INSTRUCTION: Copy out the stretch of the listing from its start through the line containing "Action: point(14,414)", keeping every line as it appears.

++++ DATA EXCERPTS

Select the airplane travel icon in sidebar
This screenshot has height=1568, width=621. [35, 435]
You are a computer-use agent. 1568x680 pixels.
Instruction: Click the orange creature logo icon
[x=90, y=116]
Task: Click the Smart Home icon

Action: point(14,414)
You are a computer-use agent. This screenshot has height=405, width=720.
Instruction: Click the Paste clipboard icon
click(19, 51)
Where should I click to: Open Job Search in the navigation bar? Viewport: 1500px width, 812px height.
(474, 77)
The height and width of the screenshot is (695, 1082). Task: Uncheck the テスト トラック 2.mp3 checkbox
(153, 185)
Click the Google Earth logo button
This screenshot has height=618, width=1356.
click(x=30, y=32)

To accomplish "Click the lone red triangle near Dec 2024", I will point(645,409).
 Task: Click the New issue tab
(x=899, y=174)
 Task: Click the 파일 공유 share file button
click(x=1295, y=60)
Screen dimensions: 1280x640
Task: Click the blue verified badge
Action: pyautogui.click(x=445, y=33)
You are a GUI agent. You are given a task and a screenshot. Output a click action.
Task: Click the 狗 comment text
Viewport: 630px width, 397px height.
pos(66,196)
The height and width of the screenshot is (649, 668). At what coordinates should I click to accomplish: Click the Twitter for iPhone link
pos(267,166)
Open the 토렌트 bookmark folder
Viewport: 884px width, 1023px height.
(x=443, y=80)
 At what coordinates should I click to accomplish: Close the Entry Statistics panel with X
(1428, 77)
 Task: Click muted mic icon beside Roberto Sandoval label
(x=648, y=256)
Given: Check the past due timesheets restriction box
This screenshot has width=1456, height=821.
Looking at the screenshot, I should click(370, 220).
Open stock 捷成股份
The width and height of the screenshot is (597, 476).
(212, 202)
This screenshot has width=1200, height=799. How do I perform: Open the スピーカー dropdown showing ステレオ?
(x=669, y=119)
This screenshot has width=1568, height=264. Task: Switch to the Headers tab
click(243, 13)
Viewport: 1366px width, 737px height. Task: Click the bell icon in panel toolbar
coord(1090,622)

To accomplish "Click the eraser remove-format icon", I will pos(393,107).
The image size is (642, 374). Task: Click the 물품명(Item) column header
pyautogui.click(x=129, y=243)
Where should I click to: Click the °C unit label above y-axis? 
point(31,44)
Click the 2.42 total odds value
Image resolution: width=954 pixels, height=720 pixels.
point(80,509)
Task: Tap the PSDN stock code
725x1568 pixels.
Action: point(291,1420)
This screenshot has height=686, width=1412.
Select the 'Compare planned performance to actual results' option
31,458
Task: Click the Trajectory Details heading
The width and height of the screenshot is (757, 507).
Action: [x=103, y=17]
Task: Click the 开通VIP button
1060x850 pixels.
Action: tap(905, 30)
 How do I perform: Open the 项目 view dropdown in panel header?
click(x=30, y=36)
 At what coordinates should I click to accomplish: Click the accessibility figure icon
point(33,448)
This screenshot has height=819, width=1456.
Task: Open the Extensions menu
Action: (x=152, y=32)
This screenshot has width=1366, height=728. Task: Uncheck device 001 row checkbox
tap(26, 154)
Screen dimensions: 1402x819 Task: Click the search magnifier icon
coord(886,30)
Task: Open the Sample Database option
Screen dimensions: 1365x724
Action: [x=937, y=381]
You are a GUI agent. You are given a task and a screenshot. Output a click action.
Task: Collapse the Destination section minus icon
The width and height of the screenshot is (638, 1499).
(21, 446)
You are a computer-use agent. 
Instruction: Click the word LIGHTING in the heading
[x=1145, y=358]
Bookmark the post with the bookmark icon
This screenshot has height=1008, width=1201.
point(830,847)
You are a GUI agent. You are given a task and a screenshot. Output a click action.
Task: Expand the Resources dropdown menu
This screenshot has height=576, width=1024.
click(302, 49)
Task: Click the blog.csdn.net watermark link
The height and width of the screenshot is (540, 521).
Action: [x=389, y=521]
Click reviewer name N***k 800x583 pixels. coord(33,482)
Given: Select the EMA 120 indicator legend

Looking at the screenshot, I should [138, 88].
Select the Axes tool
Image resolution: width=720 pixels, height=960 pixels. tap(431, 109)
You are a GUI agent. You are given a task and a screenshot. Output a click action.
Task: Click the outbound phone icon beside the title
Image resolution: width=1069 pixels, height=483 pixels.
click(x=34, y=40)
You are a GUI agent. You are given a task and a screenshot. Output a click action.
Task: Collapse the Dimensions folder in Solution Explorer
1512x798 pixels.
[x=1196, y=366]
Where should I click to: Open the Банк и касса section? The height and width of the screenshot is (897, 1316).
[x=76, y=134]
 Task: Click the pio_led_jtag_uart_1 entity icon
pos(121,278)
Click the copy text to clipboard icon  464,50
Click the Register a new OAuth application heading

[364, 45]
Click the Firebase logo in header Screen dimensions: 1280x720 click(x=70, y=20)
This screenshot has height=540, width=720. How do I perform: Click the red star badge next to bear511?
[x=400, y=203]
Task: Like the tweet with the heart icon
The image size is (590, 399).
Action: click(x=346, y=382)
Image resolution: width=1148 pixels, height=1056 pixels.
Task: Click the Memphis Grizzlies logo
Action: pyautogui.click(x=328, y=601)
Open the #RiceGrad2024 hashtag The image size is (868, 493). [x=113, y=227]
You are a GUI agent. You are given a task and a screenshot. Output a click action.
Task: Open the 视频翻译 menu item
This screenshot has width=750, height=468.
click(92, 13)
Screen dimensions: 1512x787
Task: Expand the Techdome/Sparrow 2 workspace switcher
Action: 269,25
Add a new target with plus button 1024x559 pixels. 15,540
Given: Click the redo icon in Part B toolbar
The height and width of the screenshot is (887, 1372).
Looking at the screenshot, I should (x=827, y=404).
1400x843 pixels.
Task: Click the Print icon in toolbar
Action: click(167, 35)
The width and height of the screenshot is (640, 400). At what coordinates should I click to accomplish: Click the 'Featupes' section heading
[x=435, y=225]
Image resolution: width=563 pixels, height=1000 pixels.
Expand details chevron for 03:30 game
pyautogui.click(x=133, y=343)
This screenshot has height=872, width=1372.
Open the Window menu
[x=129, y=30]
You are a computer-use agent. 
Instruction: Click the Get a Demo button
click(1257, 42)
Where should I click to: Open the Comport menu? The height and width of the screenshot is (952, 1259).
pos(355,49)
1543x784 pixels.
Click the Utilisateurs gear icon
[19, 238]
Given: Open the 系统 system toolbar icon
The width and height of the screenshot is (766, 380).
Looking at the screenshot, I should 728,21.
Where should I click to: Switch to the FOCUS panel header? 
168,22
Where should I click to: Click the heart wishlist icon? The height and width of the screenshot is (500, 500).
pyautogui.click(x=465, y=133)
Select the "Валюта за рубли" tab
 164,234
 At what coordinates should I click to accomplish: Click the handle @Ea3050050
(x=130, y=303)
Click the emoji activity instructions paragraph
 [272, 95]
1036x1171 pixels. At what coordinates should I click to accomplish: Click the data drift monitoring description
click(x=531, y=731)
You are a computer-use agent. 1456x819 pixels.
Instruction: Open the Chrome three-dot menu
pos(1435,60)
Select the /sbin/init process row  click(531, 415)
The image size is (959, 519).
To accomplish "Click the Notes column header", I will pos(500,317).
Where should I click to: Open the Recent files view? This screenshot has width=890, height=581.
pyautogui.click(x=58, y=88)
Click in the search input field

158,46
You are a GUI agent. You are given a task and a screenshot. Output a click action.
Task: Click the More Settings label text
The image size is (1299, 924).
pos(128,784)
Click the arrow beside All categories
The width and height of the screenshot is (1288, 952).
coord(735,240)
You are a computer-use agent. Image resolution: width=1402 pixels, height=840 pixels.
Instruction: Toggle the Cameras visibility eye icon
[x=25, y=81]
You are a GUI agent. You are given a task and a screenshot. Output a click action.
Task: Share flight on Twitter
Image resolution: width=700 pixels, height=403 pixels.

++++++++

SOLUTION:
Select the airplane travel icon in sidebar
This screenshot has height=1568, width=621. [35, 435]
You are a computer-use agent. 1568x680 pixels.
Instruction: Click the orange creature logo icon
[x=90, y=116]
Task: Click the Smart Home icon

Action: point(14,414)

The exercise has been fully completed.